SGEdit: Bridging LLM with Text2Image Generative Model for Scene Graph-based Image Editing

TL;DR

A new framework that integrates large language model (LLM) with Text2Image generative model for scene graph-based image editing that significantly outperforms existing image editing methods in terms of editing precision and scene aesthetics.

Abstract

Scene graphs offer a structured, hierarchical representation of images, with nodes and edges symbolizing objects and the relationships among them. It can serve as a natural interface for image editing, dramatically improving precision and flexibility. Leveraging this benefit, we introduce a new framework that integrates large language model (LLM) with Text2Image generative model for scene graph-based image editing. This integration enables precise modifications at the object level and creative recomposition of scenes without compromising overall image integrity. Our approach involves two primary stages: 1) Utilizing a LLM-driven scene parser, we construct an image's scene graph, capturing key objects and their interrelationships, as well as parsing fine-grained attributes such as object masks and descriptions. These annotations facilitate concept learning with a fine-tuned diffusion model, representing each object with an optimized token and detailed description prompt. 2) During the image editing phase, a LLM editing controller guides the edits towards specific areas. These edits are then implemented by an attention-modulated diffusion editor, utilizing the fine-tuned model to perform object additions, deletions, replacements, and adjustments. Through extensive experiments, we demonstrate that our framework significantly outperforms existing image editing methods in terms of editing precision and scene aesthetics.

Paper Structure

This paper contains 31 sections, 3 equations, 14 figures, 3 tables.

Figures (14)

  • Figure 1: Our pipeline consists of two main stages: scene parsing and image editing. In the scene parsing stage, the input image is processed by our LLM-driven scene parser, which creates a scene graph and annotations for nodes such as object masks and captions. The node annotations allow for the fine-tuning of the diffusion model, representing each object in the scene with an optimized token and a specific prompt. During the image editing stage, the LLM editing controller translates user manipulations on the scene graph into a sequence of operations with text prompts and directs the targeted edits to specific regions.

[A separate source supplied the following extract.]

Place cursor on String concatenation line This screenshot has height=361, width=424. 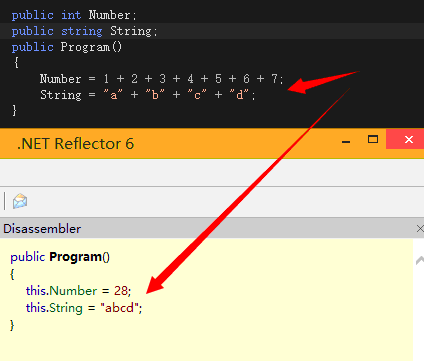click(148, 95)
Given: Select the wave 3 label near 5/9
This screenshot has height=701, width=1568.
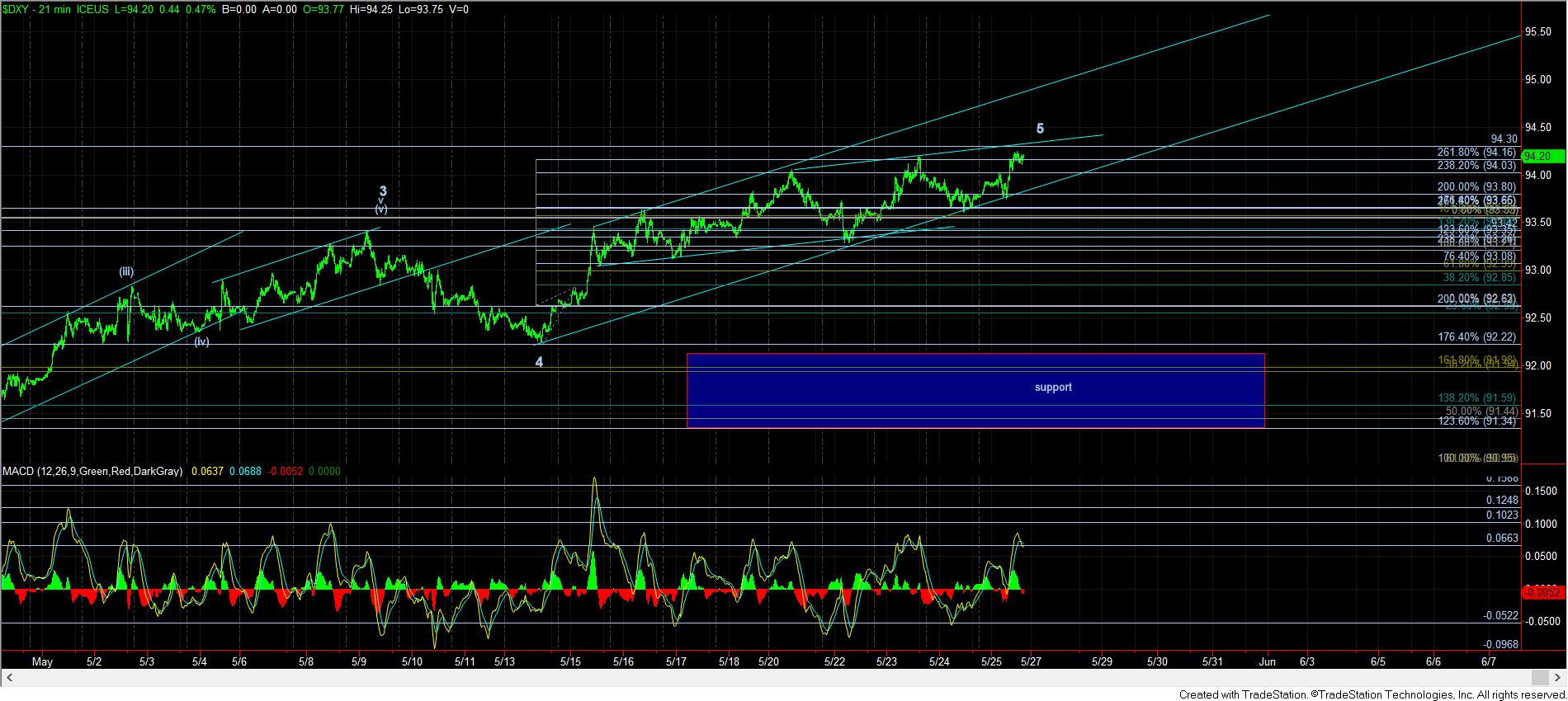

These edits are implemented by applying attention modulation to the fine-tuned diffusion model, enabling object additions, removals, replacements, and relationship modifications in the scene. The input image is from © iStockphoto.
  • Figure 2: Screenshot of our interface. The input image is from © iStockphoto.
  • Figure 3: Contents represented by the detailed description and optimized token. The leftmost column shows the input images, while the three right columns display images generated using the optimized token, detailed description, and their combination. The combination best preserves the woman's visual identity. The input image is from © Unsplash.
  • Figure 4: The illustration of our Attention Modulated Object Removal and Insertion. The left part shows the attention modulation in self-attention for object removal, and the right part shows the attention modulation in both self and cross-attention for object insertion.
  • Figure 5: Qualitative comparison with other baseline methods. From left to right: (a) Input images; (b) Scene graphs and user edits; (c) SIMSG dhamo2020semantic; (d) SGDiff yang2022diffusion; (e) Break-a-scene avrahami2023break; (f) InstructPix2Pix brooks_instructpix2pix_2023; (g) Ours. Input images: the 1st, 4th, and 6th rows are from © iStockphoto; the 2nd, 3rd, 5th, 7th, and 8th rows are from © Unsplash.